Start of Material for this exercise

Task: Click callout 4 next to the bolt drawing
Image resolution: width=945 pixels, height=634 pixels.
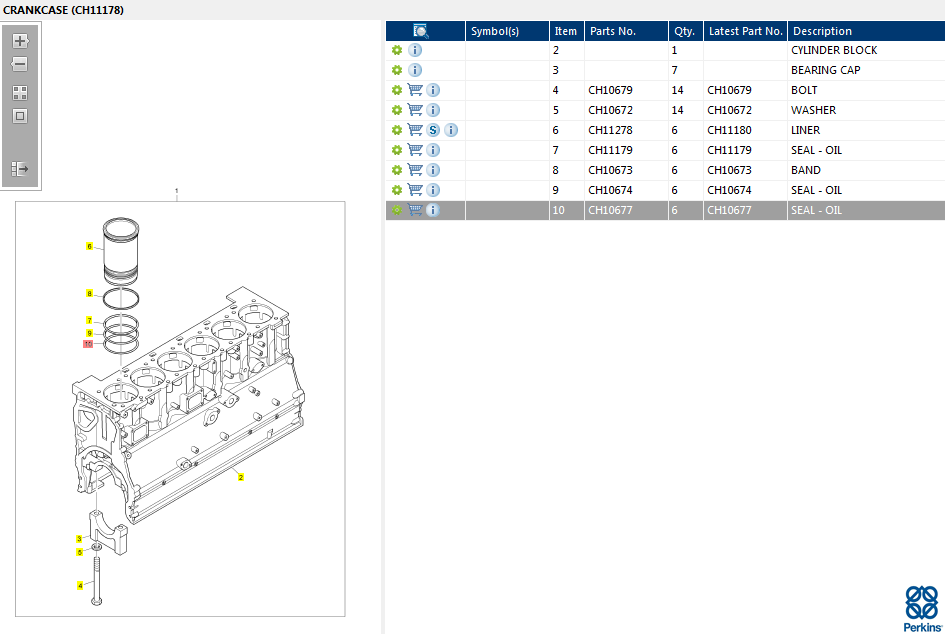Action: (80, 586)
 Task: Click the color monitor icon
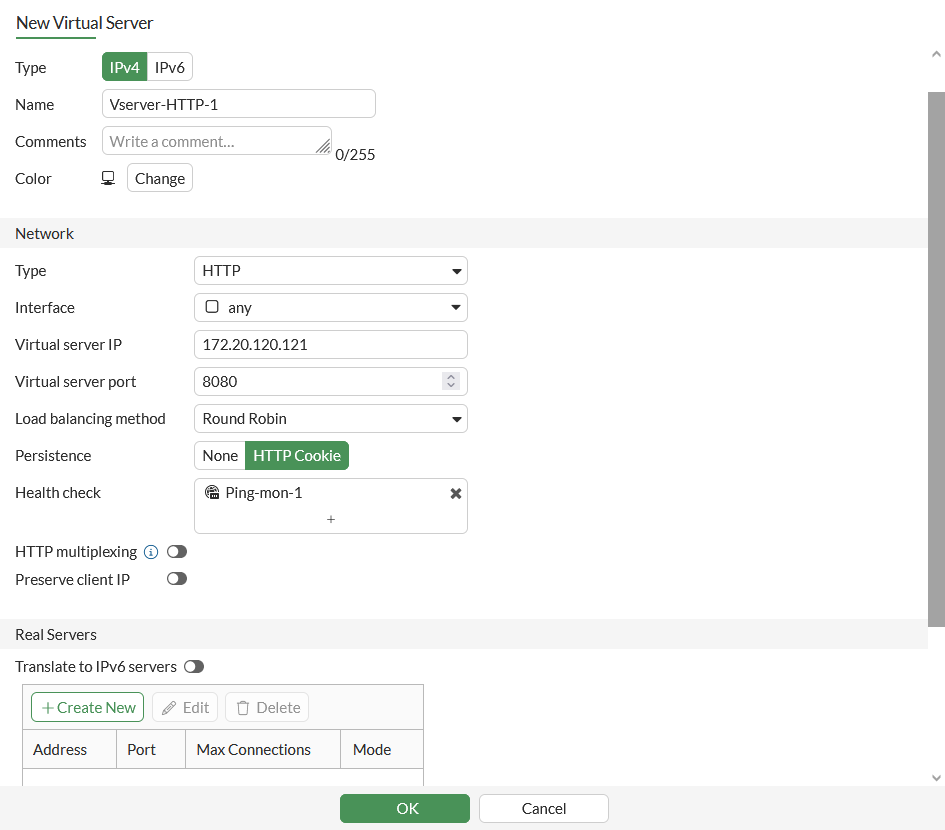pyautogui.click(x=108, y=178)
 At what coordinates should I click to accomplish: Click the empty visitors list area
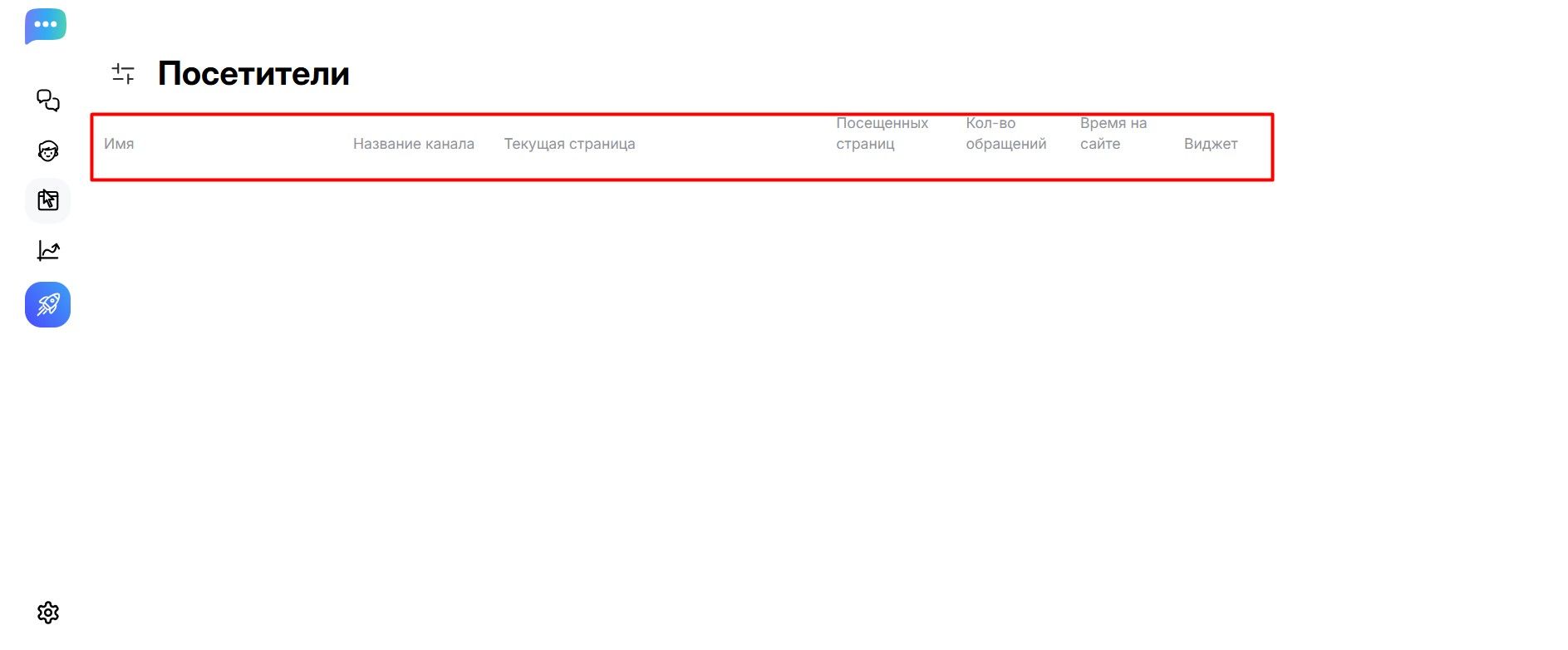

End of Material for this exercise

→ **What is needed**:
Would you copy the lines from the one holding "Task: Click the color monitor icon" down to the last line of the material, both included, exactly and with nothing added, skipping the pictures?

→ **Output**:
 Task: Click the color monitor icon
pyautogui.click(x=108, y=178)
 At what coordinates should I click to accomplish: Click the empty visitors list area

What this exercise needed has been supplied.